I have found that my friendships with women have carried me through some really difficult times. In graduate school I befriended a sweet woman who comforted and strengthened me as I struggled through a break-up with my now husband. She truly believed in me and often expressed freely how beautiful I was, giving me courage to stand on my own two feet when I just wanted to lie down and give up. A true friend!
When the birth of my second child didn't go as I had planned, another dear friend encouraged me continually and not once did she judge or criticize me in the decisions I made. She helped me to see that God's plan is far greater than mine and reminded me that He is in control. What a friend!

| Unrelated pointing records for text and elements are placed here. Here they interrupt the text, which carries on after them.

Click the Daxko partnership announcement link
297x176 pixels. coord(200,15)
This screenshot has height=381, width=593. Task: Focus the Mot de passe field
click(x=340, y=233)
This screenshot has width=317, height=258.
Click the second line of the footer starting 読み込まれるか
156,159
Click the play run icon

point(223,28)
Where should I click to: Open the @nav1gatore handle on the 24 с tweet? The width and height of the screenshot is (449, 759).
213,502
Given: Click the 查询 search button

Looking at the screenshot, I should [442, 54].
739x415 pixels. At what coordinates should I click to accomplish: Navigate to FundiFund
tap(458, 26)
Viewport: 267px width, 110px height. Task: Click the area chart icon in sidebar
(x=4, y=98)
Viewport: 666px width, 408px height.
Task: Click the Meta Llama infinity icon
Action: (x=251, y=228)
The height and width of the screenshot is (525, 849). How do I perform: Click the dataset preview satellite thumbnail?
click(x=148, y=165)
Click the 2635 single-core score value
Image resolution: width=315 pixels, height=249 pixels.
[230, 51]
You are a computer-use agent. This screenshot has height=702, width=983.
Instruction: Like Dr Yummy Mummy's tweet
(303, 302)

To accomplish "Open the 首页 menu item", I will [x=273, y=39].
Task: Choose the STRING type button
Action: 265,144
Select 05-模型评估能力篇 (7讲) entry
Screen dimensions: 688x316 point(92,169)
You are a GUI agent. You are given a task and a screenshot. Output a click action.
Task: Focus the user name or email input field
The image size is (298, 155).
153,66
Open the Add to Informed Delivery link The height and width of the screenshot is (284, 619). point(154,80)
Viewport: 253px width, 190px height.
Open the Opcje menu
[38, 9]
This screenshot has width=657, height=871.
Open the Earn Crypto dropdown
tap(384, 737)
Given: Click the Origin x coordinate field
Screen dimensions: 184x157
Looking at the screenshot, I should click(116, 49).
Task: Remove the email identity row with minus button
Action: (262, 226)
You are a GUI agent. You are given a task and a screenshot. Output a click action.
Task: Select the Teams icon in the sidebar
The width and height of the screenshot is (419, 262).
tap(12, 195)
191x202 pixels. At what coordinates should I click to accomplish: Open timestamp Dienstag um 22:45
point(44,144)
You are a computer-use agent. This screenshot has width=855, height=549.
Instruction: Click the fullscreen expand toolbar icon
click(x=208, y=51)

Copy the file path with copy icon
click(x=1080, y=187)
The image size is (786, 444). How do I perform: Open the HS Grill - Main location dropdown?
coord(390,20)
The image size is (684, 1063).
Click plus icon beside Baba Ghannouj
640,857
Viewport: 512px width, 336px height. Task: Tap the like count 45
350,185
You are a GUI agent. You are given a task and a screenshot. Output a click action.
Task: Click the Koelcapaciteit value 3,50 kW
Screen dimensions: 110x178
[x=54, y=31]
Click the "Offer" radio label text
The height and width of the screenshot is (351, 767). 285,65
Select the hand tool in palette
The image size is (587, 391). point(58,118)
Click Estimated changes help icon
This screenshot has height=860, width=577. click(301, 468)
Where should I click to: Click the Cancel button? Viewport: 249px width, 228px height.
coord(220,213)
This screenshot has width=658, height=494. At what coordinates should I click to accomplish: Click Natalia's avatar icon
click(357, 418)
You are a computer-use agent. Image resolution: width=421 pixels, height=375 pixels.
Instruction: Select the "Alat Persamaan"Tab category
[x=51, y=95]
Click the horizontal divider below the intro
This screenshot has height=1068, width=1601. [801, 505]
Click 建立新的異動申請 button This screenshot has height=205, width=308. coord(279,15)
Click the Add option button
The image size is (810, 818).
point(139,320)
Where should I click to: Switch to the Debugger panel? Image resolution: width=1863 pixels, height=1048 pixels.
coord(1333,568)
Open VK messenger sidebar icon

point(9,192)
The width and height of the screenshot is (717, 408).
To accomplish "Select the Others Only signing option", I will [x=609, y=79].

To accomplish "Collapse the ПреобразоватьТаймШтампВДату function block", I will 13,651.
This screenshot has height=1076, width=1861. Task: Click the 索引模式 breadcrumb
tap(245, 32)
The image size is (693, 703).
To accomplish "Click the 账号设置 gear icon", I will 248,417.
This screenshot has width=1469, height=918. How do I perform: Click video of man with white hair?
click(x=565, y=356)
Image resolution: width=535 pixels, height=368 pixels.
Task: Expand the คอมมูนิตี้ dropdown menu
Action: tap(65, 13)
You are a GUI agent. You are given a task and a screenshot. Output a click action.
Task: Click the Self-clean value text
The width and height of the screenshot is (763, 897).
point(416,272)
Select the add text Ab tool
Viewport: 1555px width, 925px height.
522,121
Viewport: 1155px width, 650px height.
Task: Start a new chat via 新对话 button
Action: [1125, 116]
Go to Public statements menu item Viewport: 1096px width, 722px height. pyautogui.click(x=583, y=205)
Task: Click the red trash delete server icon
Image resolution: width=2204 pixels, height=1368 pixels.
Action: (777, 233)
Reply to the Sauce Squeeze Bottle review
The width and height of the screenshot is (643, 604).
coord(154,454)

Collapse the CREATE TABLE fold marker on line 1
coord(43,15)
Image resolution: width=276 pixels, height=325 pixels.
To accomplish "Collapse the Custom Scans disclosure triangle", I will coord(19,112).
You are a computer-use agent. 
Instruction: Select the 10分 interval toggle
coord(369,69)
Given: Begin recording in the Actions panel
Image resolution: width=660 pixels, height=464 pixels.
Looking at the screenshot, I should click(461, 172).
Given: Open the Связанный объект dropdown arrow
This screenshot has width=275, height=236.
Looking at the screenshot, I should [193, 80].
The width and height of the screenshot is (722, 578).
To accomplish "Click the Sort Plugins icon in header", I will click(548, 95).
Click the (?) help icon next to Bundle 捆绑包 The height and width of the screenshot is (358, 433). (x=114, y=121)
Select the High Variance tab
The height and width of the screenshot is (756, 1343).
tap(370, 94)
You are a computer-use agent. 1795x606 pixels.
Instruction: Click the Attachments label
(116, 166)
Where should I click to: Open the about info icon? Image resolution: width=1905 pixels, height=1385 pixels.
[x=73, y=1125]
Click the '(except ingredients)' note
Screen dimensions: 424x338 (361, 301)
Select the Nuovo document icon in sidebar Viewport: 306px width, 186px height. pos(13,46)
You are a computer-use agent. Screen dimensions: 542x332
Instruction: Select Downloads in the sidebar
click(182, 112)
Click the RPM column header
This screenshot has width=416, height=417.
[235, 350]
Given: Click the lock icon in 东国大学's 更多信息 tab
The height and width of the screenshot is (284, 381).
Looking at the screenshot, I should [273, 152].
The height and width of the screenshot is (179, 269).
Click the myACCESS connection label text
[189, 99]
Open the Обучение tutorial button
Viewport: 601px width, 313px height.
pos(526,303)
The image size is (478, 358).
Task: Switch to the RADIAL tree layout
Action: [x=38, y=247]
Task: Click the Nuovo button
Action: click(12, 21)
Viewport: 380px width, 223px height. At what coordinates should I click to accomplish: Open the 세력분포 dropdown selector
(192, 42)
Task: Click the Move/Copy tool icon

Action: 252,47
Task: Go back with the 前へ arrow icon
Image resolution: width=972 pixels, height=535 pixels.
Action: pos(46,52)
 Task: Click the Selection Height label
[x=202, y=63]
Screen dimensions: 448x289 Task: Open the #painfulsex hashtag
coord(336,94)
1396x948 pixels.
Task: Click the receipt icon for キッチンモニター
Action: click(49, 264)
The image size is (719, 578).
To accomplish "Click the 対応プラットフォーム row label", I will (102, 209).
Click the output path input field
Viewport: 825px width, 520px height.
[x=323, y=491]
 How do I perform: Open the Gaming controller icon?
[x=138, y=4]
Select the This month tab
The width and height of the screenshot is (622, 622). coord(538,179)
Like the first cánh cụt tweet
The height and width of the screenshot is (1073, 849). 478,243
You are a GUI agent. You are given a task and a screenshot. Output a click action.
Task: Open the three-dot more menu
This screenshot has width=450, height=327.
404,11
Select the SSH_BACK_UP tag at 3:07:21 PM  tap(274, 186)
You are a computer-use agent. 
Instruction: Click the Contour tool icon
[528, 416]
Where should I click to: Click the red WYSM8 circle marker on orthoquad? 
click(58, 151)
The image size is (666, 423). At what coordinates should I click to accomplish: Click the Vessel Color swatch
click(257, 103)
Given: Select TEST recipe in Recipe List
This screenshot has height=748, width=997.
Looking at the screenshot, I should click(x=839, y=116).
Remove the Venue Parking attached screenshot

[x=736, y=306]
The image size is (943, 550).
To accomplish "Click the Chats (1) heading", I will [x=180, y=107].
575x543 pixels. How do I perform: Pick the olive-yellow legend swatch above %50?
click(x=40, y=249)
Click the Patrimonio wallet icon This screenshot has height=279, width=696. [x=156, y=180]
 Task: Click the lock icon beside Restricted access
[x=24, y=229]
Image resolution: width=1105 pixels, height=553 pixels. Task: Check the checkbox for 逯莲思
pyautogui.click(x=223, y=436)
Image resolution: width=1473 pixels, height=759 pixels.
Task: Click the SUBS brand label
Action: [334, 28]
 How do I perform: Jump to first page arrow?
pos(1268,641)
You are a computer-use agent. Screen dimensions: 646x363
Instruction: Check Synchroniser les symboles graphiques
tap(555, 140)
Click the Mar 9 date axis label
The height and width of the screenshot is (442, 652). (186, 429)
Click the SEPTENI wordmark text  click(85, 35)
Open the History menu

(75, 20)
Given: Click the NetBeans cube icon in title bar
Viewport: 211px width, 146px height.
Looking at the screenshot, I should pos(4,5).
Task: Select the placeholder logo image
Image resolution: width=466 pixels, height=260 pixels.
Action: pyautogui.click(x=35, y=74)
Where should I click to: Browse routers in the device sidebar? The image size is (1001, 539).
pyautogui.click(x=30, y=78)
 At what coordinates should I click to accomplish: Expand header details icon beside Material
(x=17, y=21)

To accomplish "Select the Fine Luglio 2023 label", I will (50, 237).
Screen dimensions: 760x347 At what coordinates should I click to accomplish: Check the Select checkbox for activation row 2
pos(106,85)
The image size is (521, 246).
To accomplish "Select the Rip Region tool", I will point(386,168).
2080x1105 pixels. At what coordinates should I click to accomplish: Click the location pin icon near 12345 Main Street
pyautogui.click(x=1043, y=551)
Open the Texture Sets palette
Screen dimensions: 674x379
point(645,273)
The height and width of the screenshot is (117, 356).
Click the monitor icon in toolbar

Somehow in the mix of getting married and starting a family, I let go of some bad friendships but also some golden ones. Children, a husband, and the keeping up of a household have been my excuses for not maintaining friendships with people I dearly cherish and love. Sadly, I have lost some good friends because I have not been able to see beyond my world. Alienation hurts, I know and am truly sorry.
Solomon taught that a true friend is loyal:
A friend loves at all times,-Proverbs 17:17
and a brother is born for adversity.
There are plenty of fair-weather friends who loves us only when our friendship benefits them. But a good friend is available to help out any time, no matter the cost.
Friendships require a lot of work, energy that I often don't have, and time that seems so precious and fleeting. But the benefits of true women friends are a blessing that cannot be denied. I know that one day this season of motherhood will pass, and then I will need those friends even more than I do now.
Until then, I would encourage you to take some steps with me to be a better friend:
(1) Call or send a card. Don't just shoot an e-mail or a text, although that would be a good start, but really take the time to reach out to your friend. She will appreciate your sacrifice.
(2) Be available. If your friend calls and needs advice or comfort, don't just let the phone go to your voice mail. Take it and give your friend the time she needs to vent, cry, or share her news. A true friend loves at all times, even in the middle of dinner.
(3) Pray. Know your friend's needs and longings and pray for her daily. Tell your friend you are praying for her. There is no greater feeling than to know someone is thinking about and praying for you.
How do you maintain key friendships despite the busyness of life? What are some other ways you reach out to your friends?